START Material provided

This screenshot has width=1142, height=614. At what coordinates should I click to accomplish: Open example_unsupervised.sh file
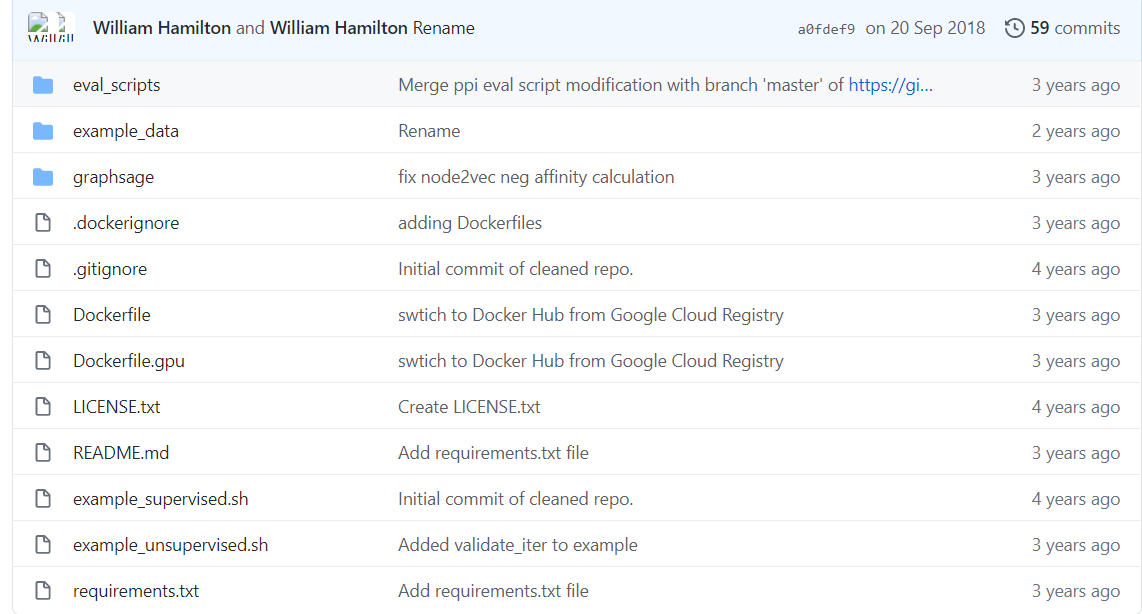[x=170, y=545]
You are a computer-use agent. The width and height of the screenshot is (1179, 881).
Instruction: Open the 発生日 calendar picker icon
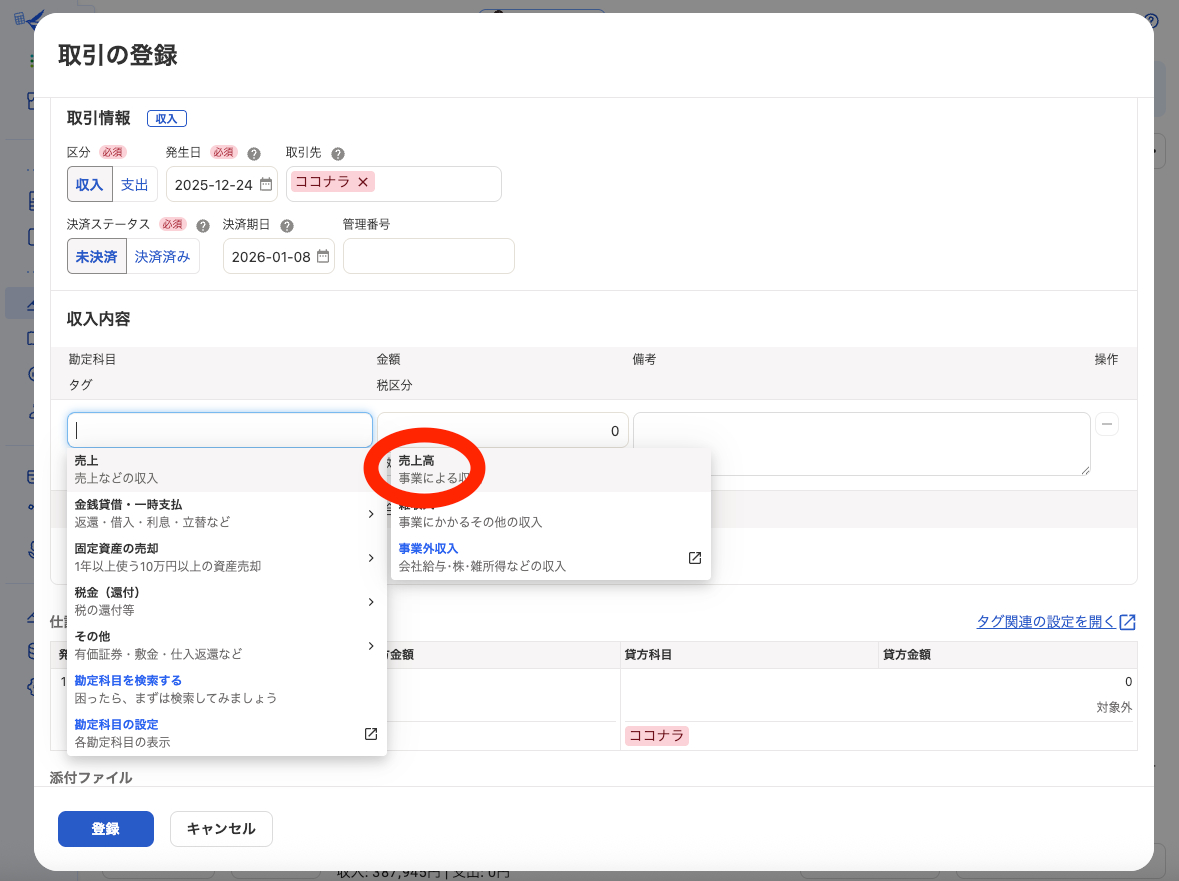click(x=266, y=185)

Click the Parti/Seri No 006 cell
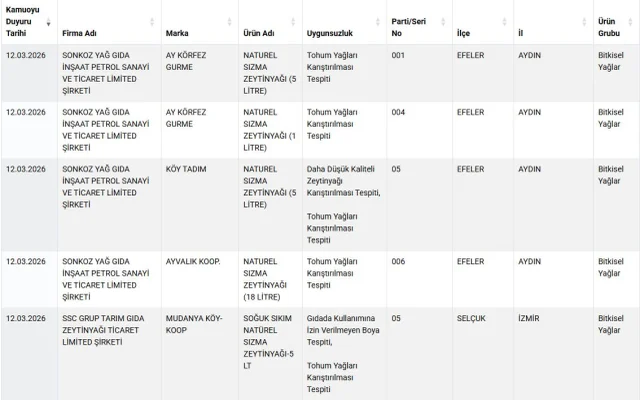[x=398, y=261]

END Material provided

- _Aim_
Copy the material above word for word, omitting the pictures.

- _Solution for this problem_
This screenshot has width=1142, height=614. At what coordinates should I click to accomplish: Open example_unsupervised.sh file
[x=170, y=545]
You are a computer-use agent. The width and height of the screenshot is (1179, 881).
Instruction: Open the 発生日 calendar picker icon
click(x=266, y=185)

Click the Parti/Seri No 006 cell
[x=398, y=261]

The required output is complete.